My point is that since trans-folk are in command of their labels and identity, and straight people mostly get that these days, then it’s good and reasonable that LGB people enjoy the same deal. The stereotypes about what LGB people are, and how they behave, must be banished.
It’s 2019 and there are still precious few LGBTQ public figures -or tv characters- presented to us who aren’t stereotypical campy queens. These caricatures may be fine to LGBTQ folk who are campy and effeminate, and make them happy seeing themselves up on the screen, and warm their hearts thinking about the young queens these depictions will inspire. However, I think most LGB people happen to naturally appear and behave like the majority of other humans. The lack of role models who match their identity delays them from recognizing and accepting what they are, and leads to expectations of how they should look and act once they do come out.
In other words, I am demanding that we do better than sprinkle our movies and cartoons with stereotypical characters, and call it a win for LGBTQ visibility. And anyone who shrugs off “tropes we’ve been fit into” is a poor LGBTQ ally since they seem to hold contempt for the true diversity of LGBTQ people, and everyone’s right to be their true selves.
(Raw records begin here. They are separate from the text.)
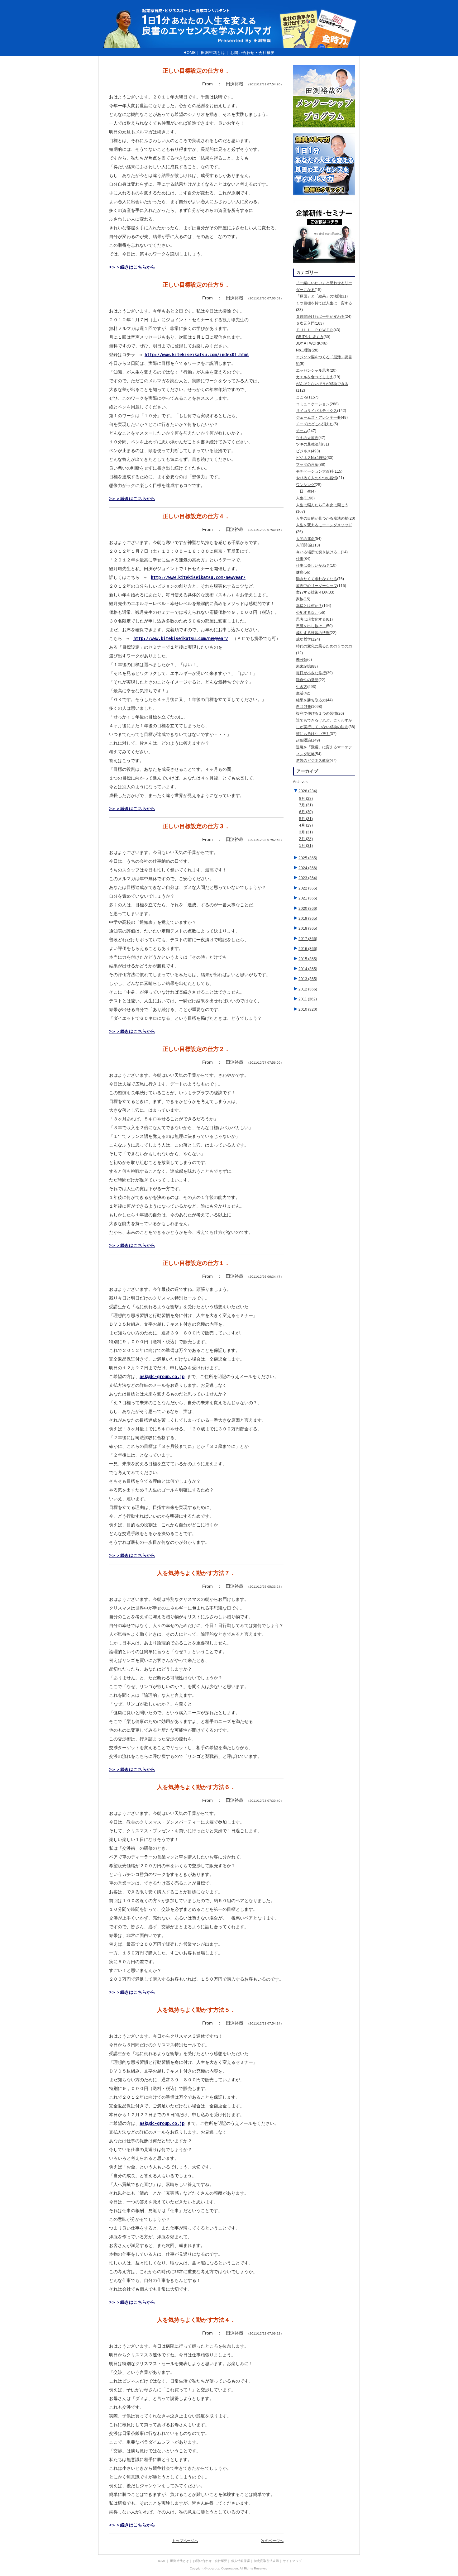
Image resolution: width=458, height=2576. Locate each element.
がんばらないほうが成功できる (322, 384)
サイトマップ (292, 2561)
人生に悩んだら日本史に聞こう (322, 505)
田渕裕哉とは (213, 52)
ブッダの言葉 (307, 464)
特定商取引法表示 (266, 2561)
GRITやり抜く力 (309, 337)
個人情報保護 (240, 2561)
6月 (306, 812)
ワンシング (305, 485)
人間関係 (303, 545)
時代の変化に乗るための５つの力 (324, 646)
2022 (307, 888)
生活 (299, 693)
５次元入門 (305, 323)
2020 (307, 908)
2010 (307, 1009)
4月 (306, 825)
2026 (307, 791)
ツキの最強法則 (309, 444)
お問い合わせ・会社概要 (252, 52)
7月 (306, 805)
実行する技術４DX (311, 592)
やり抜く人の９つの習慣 (316, 478)
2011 (307, 999)
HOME (190, 52)
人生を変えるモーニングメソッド (324, 525)
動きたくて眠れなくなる (316, 579)
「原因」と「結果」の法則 (318, 296)
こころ (301, 397)
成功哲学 (303, 639)
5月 (306, 819)
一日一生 (303, 491)
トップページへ (185, 2541)
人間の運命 (305, 539)
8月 (306, 798)
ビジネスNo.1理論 (311, 458)
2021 (307, 898)
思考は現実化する (311, 619)
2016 (307, 949)
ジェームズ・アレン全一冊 (318, 417)
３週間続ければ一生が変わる (320, 316)
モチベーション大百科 (314, 471)
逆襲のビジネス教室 (313, 760)
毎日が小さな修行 (311, 673)
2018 (307, 928)
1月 (306, 845)
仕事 (299, 558)
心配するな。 (307, 612)
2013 (307, 979)
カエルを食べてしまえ (314, 377)
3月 (306, 832)
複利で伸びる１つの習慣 (316, 713)
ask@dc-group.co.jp (162, 1376)
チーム (301, 431)
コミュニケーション (313, 404)
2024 (307, 868)
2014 (307, 969)
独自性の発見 (307, 680)
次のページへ (272, 2541)
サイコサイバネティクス (316, 410)
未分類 (301, 659)
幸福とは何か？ (309, 605)
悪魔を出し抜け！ (311, 626)
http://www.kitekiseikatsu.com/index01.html (197, 354)
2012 (307, 989)
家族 (299, 599)
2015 (307, 959)
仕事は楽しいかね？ (313, 565)
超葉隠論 (303, 740)
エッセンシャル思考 (313, 370)
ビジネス (303, 451)
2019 (307, 918)
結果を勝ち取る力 (311, 700)
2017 (307, 939)
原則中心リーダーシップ (316, 586)
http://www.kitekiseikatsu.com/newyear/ (198, 577)
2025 (307, 858)
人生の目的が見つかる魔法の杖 (322, 518)
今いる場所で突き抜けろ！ (318, 552)
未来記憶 (303, 666)
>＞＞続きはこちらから (132, 267)
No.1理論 (304, 350)
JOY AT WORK (308, 343)
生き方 (301, 687)
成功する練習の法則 (313, 633)
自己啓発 (303, 706)
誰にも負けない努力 (313, 734)
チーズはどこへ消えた (314, 424)
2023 (307, 878)
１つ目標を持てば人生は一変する (324, 303)
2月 (306, 839)
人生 (299, 498)
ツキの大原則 (307, 438)
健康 (299, 572)
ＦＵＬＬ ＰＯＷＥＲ (314, 330)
This freedom has been under attack by the homophobes since before we were born. It should not be under attack by ambitious self-identified LGBTQ spokespeople.
djmcgamester
I’m a dude, born a dude, and I date dudes who were born as dudes. Like it? Cool. Don’t like it? Also cool. Not relevant to stereotypes or “gendering”. Why does anyone care if a person fits a certain stereotype? The stereotype didn’t come from nowhere. They just happen to be the more visible among us. I had a long-term relationship with a guy who was considerably less “masculine” than me. It wasn’t a goal, and I know guys who have a preference for being “the man” (by which I mean they only date flamboyant guys, not that either person is lesser). That’s not me. Most guys I’ve dated were either similar to me or even more masculine (heavily into sports, booming voices, could “pass” per the terminology of days gone by.
My personal opinion? Go be you. If you’re crazy flamboyant, own it.